Adam Gopnick in his book, “The Table Comes First,” reminds
us that many of our life milestones happen in restaurants: first dates,
engagements, break-ups, job offers etc. But for me it’s the smaller moments
that I remember.
Back in the 70s when I was a child, it was truly a rare occurrence
to dine out. About twice a year on special occasions my mom would take my
sister and me to Joy Teang, our local Chinese joint on Ralph Avenue. It was a
darkly lit white tablecloth establishment with lots of oriental décor. As we
tucked into our egg rolls, spare ribs and Lobster Cantonese I felt like I had
been transported to a foreign land. But one night we had a different kind of
adventure when we witnessed a hold-up. An armed, masked man came in and
demanded the cash from the till. We all watched as he dashed out as quickly as
he had appeared. A few moments later the police arrived. We never moved. It was
just more entertainment and we devoured our meal.

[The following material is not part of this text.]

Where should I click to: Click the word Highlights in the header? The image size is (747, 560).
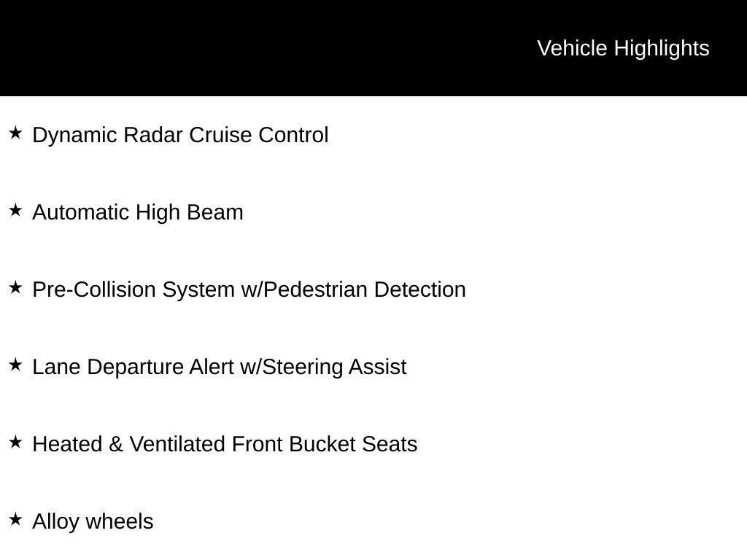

Meanwhile, somewhere on the upper east side of Manhattan, my
bachelor dad was spending most of his lunches and dinners rubbing elbows with
the glitterati in the finest restaurants of the day. In fact, for decades, his caricature
adorned the walls of the original Palm.
Weekends with my father meant trying some new kind of food.

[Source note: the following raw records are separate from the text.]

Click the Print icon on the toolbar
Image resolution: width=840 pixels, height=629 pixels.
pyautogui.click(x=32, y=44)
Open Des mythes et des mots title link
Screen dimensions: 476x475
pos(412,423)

This thrilled me and horrified the less adventurous palette of my sister. One
week it was raw squid in the city’s first Japanese restaurant. The next time it
was a sampler platter of tacos, enchiladas, chile relleno and refried beans
during my first Mexican experience. And in the summer we’d drive out to
Sheepshead Bay and sample dozens and dozens of clams and oysters at Lundy’s.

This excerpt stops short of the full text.